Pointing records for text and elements
— Start —

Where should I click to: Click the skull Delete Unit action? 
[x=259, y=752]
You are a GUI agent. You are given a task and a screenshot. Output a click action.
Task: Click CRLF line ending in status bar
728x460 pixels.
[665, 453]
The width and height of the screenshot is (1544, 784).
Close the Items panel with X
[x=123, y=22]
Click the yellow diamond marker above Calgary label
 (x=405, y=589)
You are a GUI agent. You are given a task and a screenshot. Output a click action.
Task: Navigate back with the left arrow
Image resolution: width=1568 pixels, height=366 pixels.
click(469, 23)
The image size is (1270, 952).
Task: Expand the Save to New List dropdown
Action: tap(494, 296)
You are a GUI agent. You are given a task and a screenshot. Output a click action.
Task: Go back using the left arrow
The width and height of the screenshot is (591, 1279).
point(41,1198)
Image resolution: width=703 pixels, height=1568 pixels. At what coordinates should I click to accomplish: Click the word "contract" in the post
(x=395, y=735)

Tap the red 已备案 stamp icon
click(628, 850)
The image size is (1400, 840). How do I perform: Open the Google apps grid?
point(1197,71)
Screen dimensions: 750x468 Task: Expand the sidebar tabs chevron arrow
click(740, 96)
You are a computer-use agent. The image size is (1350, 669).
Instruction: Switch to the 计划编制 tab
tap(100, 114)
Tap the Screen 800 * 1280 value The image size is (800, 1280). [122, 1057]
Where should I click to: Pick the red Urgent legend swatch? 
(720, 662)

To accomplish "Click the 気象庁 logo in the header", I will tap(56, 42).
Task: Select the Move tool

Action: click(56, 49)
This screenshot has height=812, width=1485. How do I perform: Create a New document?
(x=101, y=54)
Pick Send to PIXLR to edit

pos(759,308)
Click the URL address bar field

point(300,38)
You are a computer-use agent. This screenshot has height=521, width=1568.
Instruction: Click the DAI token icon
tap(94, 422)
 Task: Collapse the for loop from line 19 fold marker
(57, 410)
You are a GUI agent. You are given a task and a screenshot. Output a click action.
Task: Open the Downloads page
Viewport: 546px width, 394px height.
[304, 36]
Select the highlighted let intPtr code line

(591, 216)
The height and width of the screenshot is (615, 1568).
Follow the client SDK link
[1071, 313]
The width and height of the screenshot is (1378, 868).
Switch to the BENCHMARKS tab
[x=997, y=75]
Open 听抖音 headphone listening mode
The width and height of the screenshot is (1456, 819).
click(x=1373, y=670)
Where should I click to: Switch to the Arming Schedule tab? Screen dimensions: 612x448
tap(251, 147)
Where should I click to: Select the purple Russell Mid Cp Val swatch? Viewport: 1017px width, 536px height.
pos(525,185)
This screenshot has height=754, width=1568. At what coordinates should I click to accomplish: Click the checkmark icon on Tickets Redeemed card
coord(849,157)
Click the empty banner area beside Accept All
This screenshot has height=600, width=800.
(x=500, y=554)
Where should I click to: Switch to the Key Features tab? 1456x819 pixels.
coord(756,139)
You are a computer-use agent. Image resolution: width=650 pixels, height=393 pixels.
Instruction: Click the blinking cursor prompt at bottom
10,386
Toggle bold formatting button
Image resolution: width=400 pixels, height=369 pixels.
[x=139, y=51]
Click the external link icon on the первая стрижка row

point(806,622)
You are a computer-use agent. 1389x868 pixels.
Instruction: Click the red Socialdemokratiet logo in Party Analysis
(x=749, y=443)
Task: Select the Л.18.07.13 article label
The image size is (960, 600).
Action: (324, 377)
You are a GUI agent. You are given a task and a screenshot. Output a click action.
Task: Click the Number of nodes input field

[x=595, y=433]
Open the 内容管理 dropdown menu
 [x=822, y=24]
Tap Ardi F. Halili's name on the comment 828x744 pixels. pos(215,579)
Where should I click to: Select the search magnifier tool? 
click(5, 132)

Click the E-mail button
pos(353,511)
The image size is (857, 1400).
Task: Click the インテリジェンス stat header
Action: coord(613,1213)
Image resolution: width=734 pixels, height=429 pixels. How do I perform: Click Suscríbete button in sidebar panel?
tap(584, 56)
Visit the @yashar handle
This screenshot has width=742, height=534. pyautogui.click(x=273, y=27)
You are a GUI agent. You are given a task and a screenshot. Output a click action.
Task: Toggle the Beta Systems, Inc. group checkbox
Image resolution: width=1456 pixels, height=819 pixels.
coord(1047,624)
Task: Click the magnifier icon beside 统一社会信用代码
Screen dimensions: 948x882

— End —

Problem to solve>
Copy out the items word for word, beginning with the line that contains "Where should I click to: Select the purple" and continuing through the line that contains "coord(756,139)".

In response>
Where should I click to: Select the purple Russell Mid Cp Val swatch? Viewport: 1017px width, 536px height.
pos(525,185)
This screenshot has height=754, width=1568. At what coordinates should I click to accomplish: Click the checkmark icon on Tickets Redeemed card
coord(849,157)
Click the empty banner area beside Accept All
This screenshot has height=600, width=800.
(x=500, y=554)
Where should I click to: Switch to the Key Features tab? 1456x819 pixels.
coord(756,139)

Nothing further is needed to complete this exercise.